*INFORMATION*.

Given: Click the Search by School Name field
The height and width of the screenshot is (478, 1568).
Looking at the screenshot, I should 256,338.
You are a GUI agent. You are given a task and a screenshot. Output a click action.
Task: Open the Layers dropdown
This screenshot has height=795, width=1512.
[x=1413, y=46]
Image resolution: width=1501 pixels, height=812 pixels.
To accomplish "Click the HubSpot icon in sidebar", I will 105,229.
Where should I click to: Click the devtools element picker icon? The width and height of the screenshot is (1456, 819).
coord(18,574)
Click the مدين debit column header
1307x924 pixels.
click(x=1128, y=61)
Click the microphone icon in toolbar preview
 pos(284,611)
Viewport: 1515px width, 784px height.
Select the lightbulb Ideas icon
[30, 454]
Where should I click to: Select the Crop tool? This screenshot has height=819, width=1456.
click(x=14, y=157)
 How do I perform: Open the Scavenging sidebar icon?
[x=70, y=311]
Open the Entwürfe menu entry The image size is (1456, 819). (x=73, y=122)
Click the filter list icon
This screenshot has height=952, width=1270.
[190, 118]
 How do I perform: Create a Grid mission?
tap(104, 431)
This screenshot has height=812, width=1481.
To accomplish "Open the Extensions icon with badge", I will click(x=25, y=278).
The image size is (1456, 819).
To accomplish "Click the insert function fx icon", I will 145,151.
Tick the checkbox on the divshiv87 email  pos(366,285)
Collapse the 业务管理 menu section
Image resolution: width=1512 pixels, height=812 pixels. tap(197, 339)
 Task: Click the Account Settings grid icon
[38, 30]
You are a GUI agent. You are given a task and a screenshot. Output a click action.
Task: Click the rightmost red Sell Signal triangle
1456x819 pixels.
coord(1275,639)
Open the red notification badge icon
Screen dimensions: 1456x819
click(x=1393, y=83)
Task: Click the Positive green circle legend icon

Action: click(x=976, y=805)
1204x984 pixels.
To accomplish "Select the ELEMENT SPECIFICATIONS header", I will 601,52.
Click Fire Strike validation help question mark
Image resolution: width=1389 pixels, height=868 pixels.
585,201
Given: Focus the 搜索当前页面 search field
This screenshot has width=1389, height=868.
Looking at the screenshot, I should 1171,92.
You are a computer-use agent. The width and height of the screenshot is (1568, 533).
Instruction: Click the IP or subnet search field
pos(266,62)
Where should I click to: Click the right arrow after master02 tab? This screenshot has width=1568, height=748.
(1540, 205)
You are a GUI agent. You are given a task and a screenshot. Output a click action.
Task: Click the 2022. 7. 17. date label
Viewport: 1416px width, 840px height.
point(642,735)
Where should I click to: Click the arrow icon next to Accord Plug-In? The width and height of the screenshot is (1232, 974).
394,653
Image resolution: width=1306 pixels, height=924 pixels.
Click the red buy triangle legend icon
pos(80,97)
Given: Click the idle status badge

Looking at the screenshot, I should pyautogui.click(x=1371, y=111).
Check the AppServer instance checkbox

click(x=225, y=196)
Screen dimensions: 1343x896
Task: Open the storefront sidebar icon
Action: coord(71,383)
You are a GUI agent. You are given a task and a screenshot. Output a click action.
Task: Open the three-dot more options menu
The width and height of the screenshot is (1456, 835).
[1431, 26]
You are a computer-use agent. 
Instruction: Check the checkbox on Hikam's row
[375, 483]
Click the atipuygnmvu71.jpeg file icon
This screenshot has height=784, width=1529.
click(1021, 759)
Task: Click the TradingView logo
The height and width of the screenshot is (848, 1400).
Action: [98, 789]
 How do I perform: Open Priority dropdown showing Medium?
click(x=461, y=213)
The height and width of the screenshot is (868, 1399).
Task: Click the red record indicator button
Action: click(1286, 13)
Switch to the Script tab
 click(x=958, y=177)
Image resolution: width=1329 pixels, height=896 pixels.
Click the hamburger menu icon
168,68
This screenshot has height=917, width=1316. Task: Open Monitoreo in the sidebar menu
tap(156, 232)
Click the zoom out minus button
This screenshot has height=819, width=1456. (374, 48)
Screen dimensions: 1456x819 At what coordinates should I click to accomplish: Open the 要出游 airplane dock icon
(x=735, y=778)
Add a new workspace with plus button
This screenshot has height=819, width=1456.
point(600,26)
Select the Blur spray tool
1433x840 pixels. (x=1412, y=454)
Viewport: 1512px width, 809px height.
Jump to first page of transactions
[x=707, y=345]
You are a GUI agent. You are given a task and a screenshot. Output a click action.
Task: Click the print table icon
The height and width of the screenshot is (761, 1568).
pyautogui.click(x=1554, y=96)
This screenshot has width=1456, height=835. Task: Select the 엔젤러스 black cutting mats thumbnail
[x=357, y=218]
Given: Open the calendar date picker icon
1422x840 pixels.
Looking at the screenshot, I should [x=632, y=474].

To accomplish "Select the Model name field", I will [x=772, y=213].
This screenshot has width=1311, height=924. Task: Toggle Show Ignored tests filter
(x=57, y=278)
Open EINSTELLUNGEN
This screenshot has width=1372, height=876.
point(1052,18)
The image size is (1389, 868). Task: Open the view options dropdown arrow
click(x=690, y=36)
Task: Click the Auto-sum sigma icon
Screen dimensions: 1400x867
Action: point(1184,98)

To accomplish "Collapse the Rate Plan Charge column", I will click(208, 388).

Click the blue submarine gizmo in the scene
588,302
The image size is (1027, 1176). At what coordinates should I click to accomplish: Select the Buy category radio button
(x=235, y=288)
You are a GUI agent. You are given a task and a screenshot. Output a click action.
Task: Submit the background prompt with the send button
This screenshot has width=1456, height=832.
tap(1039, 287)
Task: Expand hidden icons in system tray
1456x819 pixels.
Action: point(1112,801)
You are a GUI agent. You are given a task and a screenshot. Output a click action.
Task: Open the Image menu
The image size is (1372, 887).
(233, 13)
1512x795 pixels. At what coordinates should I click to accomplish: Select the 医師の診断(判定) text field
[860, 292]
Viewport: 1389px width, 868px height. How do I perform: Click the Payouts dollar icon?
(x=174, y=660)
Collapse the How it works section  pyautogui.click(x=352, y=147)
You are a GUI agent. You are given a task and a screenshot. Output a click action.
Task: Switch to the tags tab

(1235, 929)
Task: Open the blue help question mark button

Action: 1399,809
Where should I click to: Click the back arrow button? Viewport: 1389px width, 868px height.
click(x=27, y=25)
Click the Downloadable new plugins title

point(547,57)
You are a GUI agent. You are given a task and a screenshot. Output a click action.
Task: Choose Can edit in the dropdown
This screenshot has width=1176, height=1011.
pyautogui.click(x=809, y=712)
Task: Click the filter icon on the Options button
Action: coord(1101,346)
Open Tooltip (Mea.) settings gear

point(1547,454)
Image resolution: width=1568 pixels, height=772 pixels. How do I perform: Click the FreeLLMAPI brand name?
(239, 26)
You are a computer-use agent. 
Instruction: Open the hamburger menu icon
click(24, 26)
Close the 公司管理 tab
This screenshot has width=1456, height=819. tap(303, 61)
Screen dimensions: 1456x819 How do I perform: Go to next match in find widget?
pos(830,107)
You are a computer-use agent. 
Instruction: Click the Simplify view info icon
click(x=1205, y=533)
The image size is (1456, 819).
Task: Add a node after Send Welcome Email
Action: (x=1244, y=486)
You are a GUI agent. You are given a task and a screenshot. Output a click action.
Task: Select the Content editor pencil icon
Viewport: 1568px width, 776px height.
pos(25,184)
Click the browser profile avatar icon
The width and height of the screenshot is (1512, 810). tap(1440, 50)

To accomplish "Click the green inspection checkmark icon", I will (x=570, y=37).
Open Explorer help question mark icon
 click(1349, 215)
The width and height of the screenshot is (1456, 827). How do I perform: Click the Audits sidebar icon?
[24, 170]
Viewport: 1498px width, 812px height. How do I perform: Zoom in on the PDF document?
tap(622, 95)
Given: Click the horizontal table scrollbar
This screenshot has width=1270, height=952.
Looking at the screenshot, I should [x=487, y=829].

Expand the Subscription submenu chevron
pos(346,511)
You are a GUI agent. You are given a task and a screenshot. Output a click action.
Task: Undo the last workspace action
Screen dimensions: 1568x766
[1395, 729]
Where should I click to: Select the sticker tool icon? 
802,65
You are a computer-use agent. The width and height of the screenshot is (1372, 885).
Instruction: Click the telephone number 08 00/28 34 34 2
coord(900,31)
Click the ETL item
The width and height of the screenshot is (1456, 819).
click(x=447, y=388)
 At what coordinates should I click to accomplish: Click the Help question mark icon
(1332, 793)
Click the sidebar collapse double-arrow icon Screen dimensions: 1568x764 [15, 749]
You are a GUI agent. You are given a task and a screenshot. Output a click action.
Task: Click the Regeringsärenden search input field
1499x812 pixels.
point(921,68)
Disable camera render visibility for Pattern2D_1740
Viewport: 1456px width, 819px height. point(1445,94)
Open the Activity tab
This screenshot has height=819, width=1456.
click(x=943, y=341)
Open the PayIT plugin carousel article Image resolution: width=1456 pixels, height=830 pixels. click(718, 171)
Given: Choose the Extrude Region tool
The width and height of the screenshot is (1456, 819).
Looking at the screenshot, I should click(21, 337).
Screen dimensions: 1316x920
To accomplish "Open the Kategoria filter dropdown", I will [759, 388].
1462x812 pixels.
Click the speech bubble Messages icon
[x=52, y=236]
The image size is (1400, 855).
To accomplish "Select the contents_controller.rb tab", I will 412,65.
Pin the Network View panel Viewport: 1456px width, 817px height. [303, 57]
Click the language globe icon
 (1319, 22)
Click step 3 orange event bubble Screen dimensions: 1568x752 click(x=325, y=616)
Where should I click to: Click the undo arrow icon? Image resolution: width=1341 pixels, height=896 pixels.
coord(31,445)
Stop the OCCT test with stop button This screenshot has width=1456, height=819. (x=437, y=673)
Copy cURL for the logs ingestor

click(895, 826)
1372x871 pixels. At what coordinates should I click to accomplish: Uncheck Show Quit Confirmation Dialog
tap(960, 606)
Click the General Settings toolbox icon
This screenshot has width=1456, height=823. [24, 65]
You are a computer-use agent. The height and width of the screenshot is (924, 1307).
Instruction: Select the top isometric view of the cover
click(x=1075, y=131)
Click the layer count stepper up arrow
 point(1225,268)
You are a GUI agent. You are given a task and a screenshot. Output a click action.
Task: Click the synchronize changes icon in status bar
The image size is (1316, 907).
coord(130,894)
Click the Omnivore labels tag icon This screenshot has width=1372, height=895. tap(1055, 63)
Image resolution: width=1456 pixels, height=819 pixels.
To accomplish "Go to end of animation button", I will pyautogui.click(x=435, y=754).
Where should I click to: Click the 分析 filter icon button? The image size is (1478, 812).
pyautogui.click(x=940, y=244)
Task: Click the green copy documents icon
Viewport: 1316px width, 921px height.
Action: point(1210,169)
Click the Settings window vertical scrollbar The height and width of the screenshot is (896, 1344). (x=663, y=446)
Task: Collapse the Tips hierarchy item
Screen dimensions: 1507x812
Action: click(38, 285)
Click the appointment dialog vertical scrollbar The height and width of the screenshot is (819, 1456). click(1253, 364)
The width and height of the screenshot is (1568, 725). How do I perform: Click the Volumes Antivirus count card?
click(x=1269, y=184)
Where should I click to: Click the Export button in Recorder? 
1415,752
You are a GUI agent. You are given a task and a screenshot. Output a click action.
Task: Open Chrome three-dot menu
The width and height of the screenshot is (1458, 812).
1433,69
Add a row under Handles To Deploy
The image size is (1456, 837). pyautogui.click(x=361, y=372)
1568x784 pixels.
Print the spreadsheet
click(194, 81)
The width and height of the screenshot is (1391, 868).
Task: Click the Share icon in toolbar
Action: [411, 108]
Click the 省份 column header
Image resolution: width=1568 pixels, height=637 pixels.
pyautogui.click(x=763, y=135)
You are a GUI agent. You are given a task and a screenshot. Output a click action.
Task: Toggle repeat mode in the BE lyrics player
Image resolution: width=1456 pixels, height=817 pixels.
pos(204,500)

*WHAT YOU NEED TO DO*. Copy, please, exactly the lines that start at the first line of the data and end at the line containing "Image resolution: width=1501", both kept and no others.

*TASK OUTPUT*.
Given: Click the Search by School Name field
The height and width of the screenshot is (478, 1568).
Looking at the screenshot, I should 256,338.
You are a GUI agent. You are given a task and a screenshot. Output a click action.
Task: Open the Layers dropdown
This screenshot has height=795, width=1512.
[x=1413, y=46]
Image resolution: width=1501 pixels, height=812 pixels.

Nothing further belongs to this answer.